I'm getting a couple of different answers from different sources, so I'd like to verify something.
I misplaced my original notes from my prof, but working from memory I have the following:
\begin{align}
\int\csc(x)\ dx&=\int\csc(x)\left(\frac{\csc(x)-\cot(x)}{\csc(x)-\cot(x)}\right)\ dx\\
&=\int\frac{\csc^{2}(x)-\csc(x)\cot(x)}{\csc(x)-\cot(x)}\ dx\\
&=\int\frac{1}{u}\ du\\
&=\ln|u|+C\\
&=\ln|\csc(x)-\cot(x)|+C
\end{align}
This looks proper when I trace it, but wolfram alpha is saying that the answer should be
$$-\ln|\csc(x)+\cot(x)|+C$$
Sadly, it doesn't provide a step-by-step. It just says that's the answer.

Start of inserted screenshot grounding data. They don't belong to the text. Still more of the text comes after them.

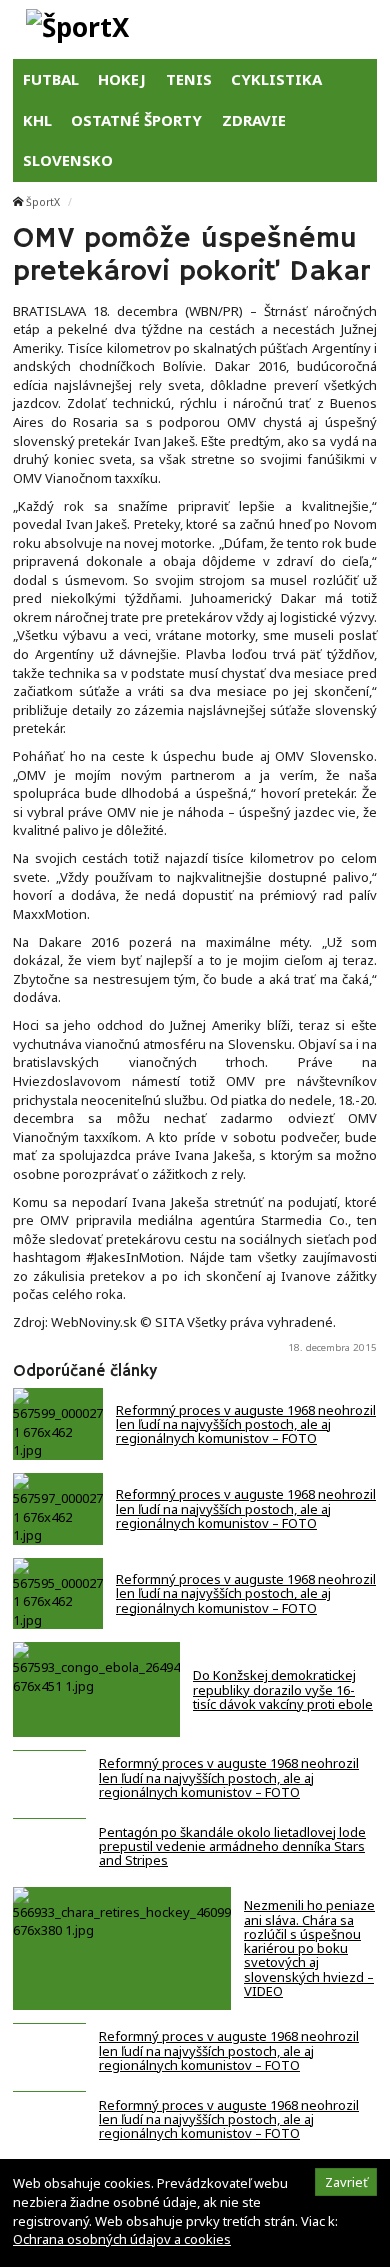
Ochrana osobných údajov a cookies (122, 2239)
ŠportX (43, 202)
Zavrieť (346, 2182)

So which is it? Or are they both equivalent? I've never been great with the laws of logarithms.
Best Answer
Start with the identity
$$(\csc x-\cot x)(\csc x+\cot x)=\csc^2x-\cot^2x=1\;;$$
this implies that
$$|\csc x-\cot x|\cdot|\csc x+\cot x|=|\csc^2x-\cot^2x|=1\;.$$
Now use the fact that if $a,b>0$ and $ab=1$, then $\ln a+\ln b=\ln 1=0$, so $\ln a=-\ln b$ to conclude that
$$\ln|\csc x-\cot x|=-\ln|\csc x+\cot x|\;,$$
and the two answers are the same.